Event is capitalized in this dissertation to refer to the ongoing construction and understanding of the Battle of Kadesh as embedded within specific social contexts. Such an approach emphasizes the temporal duration of Events, arguing that a crucial component of Events is their continued resonance in the material (archaeological and/or historical) record. This dissertation focuses upon three encounters with the Battle of Kadesh reliefs through time to demonstrate the Battle’s Event-status: The initial carving of the Battle of Kadesh reliefs on the temple walls of the Ramesseum during the reign of Ramses II; the later addition to the Ramesseum of the Egyptian-Hittite peace treaty negotiated in the twenty-first year of Ramses II’s reign; and lastly, the Neo-Assyrian army’s encounter with this corpus on their campaign in the Theban region during the seventh century BCE.
This dissertation argues that the physicality of the reliefs has the effect of creating (as opposed to reflecting) the Battle of Kadesh. In asking how the internal elements of the reliefs communicate with one another and how the reliefs communicate with their surrounding environment, this study demonstrates that meaning is constantly negotiated through the broader social, ideological, and physical world. In so doing, it recognizes the role the reliefs play as active participants in various social and temporal settings, and it evaluates their efficacy as imperialistic and diplomatic tools utilized during the reign of Ramses II and the reigns of the Neo-Assyrian kings in constructing royal ideologies.

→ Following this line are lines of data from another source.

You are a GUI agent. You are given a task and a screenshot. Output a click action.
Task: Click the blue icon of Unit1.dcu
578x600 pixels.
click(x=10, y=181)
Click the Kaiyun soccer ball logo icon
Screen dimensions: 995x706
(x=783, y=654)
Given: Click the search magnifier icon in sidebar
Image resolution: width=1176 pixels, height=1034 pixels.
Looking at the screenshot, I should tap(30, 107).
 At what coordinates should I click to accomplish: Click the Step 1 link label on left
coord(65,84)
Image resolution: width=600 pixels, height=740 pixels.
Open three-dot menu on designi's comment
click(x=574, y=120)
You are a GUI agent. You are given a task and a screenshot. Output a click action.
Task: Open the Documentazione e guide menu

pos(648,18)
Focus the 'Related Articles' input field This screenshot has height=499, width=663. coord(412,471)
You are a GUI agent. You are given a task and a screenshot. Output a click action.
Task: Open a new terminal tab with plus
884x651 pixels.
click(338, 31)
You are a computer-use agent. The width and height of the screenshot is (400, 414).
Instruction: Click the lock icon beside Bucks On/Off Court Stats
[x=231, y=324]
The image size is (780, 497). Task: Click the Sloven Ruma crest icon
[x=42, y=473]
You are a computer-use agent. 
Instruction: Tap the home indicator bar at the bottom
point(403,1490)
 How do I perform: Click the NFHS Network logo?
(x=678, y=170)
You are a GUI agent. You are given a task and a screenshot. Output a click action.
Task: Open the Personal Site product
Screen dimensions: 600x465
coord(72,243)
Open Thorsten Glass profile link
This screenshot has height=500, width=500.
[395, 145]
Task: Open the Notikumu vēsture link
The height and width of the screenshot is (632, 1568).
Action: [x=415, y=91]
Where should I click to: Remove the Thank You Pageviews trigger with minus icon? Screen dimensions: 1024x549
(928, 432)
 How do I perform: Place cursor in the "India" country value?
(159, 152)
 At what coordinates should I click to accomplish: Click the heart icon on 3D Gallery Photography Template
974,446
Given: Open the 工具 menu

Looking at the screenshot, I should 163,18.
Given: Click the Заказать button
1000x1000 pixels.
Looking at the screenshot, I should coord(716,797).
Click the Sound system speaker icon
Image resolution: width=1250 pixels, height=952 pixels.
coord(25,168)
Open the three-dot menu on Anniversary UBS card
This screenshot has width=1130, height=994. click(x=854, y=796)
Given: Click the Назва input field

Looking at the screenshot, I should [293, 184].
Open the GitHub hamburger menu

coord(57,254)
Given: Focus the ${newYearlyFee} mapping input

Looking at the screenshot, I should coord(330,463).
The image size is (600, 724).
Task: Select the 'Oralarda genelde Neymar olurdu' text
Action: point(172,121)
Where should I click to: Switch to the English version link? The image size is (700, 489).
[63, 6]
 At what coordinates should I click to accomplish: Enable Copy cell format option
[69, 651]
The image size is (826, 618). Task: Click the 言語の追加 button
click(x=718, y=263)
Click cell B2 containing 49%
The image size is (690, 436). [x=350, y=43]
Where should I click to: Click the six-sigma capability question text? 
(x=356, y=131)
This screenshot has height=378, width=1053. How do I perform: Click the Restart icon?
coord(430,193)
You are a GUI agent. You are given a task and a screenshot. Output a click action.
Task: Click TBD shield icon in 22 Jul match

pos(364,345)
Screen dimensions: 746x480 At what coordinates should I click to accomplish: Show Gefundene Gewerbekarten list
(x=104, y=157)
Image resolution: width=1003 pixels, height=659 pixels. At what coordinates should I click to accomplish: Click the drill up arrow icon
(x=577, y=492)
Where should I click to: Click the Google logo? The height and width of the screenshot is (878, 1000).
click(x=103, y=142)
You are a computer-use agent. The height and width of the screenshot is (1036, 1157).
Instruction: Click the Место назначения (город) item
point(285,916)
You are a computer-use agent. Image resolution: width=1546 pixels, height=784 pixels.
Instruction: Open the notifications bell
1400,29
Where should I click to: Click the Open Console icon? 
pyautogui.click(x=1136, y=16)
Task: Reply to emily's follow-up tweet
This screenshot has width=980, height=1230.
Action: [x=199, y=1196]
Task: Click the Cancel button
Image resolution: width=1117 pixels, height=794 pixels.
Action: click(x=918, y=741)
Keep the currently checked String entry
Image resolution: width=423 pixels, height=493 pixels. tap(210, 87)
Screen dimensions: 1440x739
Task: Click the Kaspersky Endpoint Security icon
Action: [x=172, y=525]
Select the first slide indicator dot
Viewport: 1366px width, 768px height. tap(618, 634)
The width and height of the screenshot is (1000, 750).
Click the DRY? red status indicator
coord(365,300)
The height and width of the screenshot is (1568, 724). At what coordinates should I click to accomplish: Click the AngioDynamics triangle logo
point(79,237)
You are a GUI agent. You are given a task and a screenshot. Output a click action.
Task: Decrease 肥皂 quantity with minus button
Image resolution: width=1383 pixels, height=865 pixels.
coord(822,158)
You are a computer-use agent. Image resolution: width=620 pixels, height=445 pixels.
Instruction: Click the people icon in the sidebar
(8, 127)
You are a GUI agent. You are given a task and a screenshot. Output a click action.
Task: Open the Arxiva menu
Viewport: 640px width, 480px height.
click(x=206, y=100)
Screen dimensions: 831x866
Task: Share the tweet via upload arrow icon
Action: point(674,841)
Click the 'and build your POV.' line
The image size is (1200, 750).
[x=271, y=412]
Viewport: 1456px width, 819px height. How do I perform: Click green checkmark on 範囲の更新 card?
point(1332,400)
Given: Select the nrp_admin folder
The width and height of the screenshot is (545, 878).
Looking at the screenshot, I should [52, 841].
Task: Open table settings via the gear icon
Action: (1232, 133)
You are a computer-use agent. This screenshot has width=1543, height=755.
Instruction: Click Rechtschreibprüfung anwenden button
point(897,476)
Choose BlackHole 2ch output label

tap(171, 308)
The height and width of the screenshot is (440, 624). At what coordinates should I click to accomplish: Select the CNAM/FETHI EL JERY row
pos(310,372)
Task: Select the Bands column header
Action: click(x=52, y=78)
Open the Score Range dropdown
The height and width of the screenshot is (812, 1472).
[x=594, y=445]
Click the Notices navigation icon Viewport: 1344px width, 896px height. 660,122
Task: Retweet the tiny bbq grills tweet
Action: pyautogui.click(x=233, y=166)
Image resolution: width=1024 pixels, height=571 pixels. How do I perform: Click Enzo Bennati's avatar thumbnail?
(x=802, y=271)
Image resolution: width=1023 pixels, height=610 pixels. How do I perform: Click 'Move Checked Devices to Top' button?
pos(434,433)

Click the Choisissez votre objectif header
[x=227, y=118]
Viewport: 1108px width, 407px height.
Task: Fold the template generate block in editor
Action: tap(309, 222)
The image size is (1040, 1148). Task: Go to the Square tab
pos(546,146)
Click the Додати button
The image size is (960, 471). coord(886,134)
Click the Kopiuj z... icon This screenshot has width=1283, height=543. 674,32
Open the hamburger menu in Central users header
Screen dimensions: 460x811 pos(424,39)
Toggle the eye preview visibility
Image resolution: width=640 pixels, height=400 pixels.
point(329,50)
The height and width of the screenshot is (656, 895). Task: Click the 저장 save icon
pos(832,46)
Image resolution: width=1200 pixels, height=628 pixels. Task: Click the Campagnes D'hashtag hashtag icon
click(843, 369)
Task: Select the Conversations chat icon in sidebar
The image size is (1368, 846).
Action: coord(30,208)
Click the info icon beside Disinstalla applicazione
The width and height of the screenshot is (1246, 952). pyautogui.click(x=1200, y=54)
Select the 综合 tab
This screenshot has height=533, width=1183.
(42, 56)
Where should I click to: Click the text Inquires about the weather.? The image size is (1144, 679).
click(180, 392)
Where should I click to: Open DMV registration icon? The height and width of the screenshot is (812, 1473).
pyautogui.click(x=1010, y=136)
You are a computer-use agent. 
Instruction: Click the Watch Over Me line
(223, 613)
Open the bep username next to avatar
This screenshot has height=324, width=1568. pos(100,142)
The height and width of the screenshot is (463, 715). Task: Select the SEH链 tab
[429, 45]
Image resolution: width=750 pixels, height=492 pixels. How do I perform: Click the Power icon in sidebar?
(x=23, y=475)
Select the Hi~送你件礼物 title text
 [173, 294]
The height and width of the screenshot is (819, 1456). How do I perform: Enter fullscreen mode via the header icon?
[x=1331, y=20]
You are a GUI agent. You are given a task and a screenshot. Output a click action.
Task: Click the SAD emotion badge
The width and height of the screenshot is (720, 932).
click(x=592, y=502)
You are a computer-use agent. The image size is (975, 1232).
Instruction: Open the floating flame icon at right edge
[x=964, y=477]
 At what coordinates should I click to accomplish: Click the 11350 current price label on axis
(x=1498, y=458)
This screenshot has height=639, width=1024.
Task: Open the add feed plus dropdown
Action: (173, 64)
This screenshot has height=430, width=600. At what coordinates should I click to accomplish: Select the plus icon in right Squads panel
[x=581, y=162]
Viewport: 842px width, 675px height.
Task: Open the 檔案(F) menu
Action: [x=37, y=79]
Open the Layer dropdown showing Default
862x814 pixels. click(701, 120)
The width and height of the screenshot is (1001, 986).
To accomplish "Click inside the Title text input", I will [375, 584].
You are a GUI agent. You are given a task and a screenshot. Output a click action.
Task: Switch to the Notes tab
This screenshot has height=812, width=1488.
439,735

Chapters 5-7 of this dissertation landscape the reliefs at the aforementioned moments in time in order to examine their shifting resonances. This includes a description of the permanent changes to the physical landscape of the Ramesseum (such as the addition of the Silver Tablet Treaty to the temple walls or the weathering of the stone surfaces), as well as the appearance of temporary objects (such as festival accouterment) that would impact how the reliefs mean to different audiences. Likewise each chapter describes the cultural and political expectations of each audience in order to demonstrate that Events comprise the encounter between both the landscape of the relief corpus and the different audiences that visit them. These diverse encounters reveal precisely how much an Event’s meaning can change through time, highlighting how modern historical reconstructions of the Battle of Kadesh are just one more stage in the Event’s making.